Une grande partie du dynamisme économique de la Thaïlande repose sur la main-d'œuvre étrangère. Dans un pays où le marché de l'emploi est tendu, avec 1 % de chômeurs, l'immigration est devenue vitale. Aujourd'hui 7 % des actifs sont des étrangers, déclarés ou non. C'est l'ancien Premier ministre Thaksin Shinawatra qui a ouvert les portes aux étrangers il y a une douzaine d'années. La junte arrivée au pouvoir pour chasser sa soeur cadette Yingluck, pour effacer l'héritage de toute la famille Shinawatra, a joué un jeu très politique en faisant savoir que les sans-papiers seraient dorénavant chassés sans ménagement.
Un jeu dangereux quand l'économie se dégrade. La croissance a été négative au premier trimestre, sur l’ensemble de l’année elle devrait être divisée par deux par rapport à 2013. Les militaires ont donc rapidement rectifié le tir en expliquant qu'ils avaient été mal compris. Peine perdue. Plus de 220 000 Cambodgiens ont déjà regagné leur pays et l'hémorragie continue.
Avec des conséquences déjà sensibles dans le secteur de l'hévéa
L’hévéa c’est une des richesses nationales qui abonde les recettes d’exportation. La production de caoutchouc a chuté de 30 % faute d'employés dans les usines situées dans l'est du pays où les travailleurs cambodgiens sont nombreux. Le bâtiment où un salarié sur 2 est un étranger, déclaré ou non, va le payer le cher. Autre secteur affecté par ce discours anti immigré : l’industrie de la crevette. Car avec la mise à l'index des travailleurs clandestins, le monde a découvert avec stupeur que les crevettes thaïlandaises que l'on consomme en quantité en Occident, car elles sont bon marché sont en fait nourries avec du plancton récolté par des esclaves. Un phénomène dénoncé depuis des mois par des ONG qui a soudainement fait la une des médias après l'enquête publiée par le Guardian, le quotidien britannique.

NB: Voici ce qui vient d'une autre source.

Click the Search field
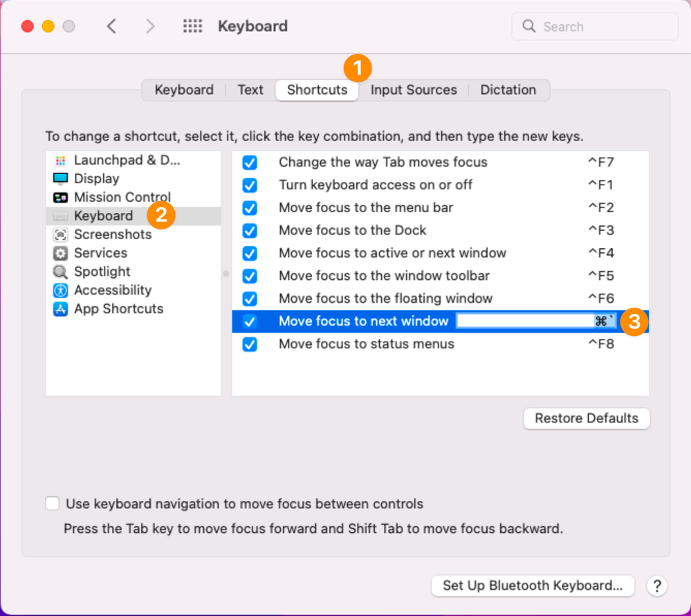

Une sanction pourrait tomber dans les prochains jours
La Thaïlande se bat aujourd’hui pour ne pas être rétrogradée aux États-Unis dans le classement des États luttant contre le trafic des êtres humains. Les autorités font tout pour échapper à la relégation dans la catégorie du groupe trois (elle est aujourd'hui dans le groupe deux). Si la sanction tombe, la Thaïlande perdra de multiples facilités accordées par les États-Unis aux pays menant une lutte efficace. Le lobby de la crevette clame à qui veut l’entendre qu’il respecte les standards sociaux.
Il lui faudra de toute façon tenir compte de la polémique et mieux rémunérer ses sous traitants, au risque de perdre en compétitivité sur un marché hyper concurrentiel qu’il domine à un prix contestable sur le plan des droits humains. Plus globalement, la Thaïlande doit mieux réguler son immigration dont elle ne peut se passer. La création de zones économiques spéciales aux frontières où les immigrés déclarés seraient les bienvenus est à l’étude. Une façon de remplacer les procédures complexes de demandes de permis de travail ; reste à savoir si les droits sociaux seront mieux respectés dans ses enclaves.